Six women artists from Italy, South Asia reimagine current concerns with paper, multimedia, dyes

Gopa has found her vocabulary in miniature court art which she challenges with abstract forms, technology and outlier material like edible beeswax here.
Marta Roberti’s ephemeral installations; (right) Gopa Trivedi and her artwork, ‘Saffron’
Marta Roberti’s ephemeral installations; (right) Gopa Trivedi and her artwork, ‘Saffron’

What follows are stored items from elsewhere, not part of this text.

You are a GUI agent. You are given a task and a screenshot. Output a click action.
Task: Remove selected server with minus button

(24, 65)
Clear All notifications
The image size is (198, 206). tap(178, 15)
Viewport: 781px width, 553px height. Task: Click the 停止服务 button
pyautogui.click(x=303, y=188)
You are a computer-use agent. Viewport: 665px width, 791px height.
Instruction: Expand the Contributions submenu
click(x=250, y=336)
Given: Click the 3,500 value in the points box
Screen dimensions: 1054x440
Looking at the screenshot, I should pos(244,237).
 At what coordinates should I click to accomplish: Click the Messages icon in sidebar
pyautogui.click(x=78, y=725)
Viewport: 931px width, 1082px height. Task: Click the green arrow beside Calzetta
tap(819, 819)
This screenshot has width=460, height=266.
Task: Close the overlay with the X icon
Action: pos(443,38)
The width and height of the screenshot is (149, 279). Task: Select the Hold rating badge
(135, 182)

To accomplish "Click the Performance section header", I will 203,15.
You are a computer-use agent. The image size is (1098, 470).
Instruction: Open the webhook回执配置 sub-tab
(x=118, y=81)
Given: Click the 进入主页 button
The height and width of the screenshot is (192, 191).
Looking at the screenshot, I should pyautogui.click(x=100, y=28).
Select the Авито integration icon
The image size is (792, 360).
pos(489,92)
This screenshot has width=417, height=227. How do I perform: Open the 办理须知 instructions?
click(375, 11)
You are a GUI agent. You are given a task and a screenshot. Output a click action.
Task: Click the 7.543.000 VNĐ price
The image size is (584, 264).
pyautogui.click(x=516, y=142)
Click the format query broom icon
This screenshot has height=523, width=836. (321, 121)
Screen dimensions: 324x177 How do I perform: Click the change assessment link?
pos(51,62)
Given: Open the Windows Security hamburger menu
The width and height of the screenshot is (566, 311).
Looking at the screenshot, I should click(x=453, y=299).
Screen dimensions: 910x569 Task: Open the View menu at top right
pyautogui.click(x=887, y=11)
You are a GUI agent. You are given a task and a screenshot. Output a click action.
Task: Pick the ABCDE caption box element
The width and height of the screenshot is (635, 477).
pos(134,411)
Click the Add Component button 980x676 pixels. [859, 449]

The Italian Embassy Cultural Centre brings together six women artists from Italy and South Asia who are reinterpreting and reimagining current concerns using paper, multimedia, dyes, scriptures and food

Art and the feminist gestalt are universal forces. When they came together in Delhi at the exhibition ‘Visions in the Making’, the result is a quilted canvas of woman power, folklore, new materials, reinterpreted styles and the crisis of faith.  Of the six women artists from Italy and South Asia on show, 
Gopa Trivedi who graduated from  MS University, Vadodara, and Shristi School-product Shilo Suleiman are two young Indian faces who represent the new non-traditional visage of Indian art. Outré surfaces, cultural motifs, photo art, illustration, architecture, food, paper, geometry, new media, video—the exhibition is a tour de force of enigma and experiment. Gopa, the neo-miniaturist. Shilo, the experimental searcher. Natascia Fenoglio, the culinary impresario. Marta Roberti, artist and philosopher. Stefania Galegati Shines, the narrative romantic. Amina Ahmed, Islamic diaspora’s interrogator.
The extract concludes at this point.